▸ **Screenshot grounding data**:
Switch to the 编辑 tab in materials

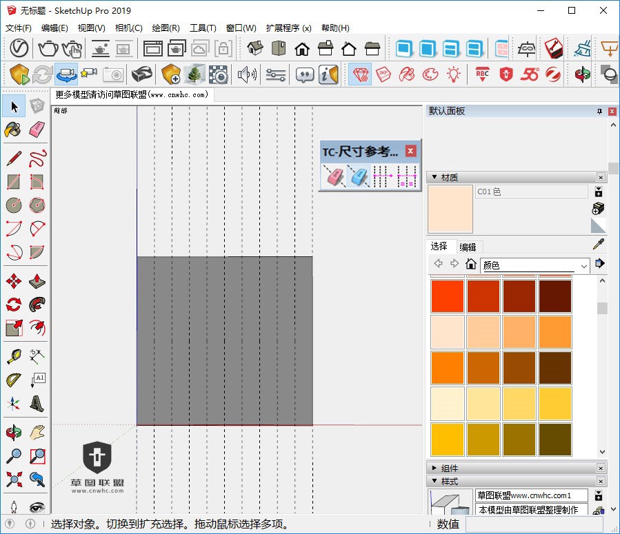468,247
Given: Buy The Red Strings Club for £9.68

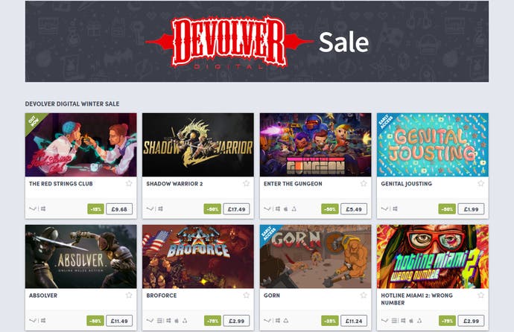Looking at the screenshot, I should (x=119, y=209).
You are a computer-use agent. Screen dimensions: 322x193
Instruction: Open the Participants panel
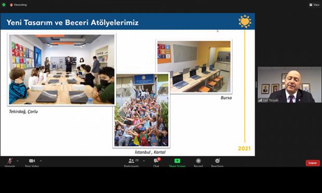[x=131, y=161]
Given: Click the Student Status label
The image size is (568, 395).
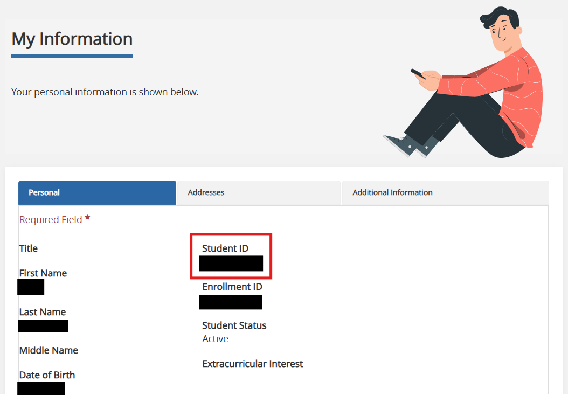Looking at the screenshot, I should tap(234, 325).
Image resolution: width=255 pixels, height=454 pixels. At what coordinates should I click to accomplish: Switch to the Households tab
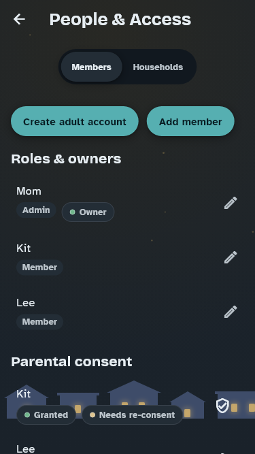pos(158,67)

▸ **What is expected**: Each entry needs to be retyped exactly; the pictures stay out.

▸ **Solution below**:
Switch to the 编辑 tab in materials

468,247
Given: Buy The Red Strings Club for £9.68

Looking at the screenshot, I should (x=119, y=209).
You are a computer-use agent. Screen dimensions: 322x193
Instruction: Open the Participants panel
[x=131, y=161]
Given: Click the Student Status label
The image size is (568, 395).
Looking at the screenshot, I should tap(234, 325).
Image resolution: width=255 pixels, height=454 pixels. At what coordinates should I click to accomplish: Switch to the Households tab
pos(158,67)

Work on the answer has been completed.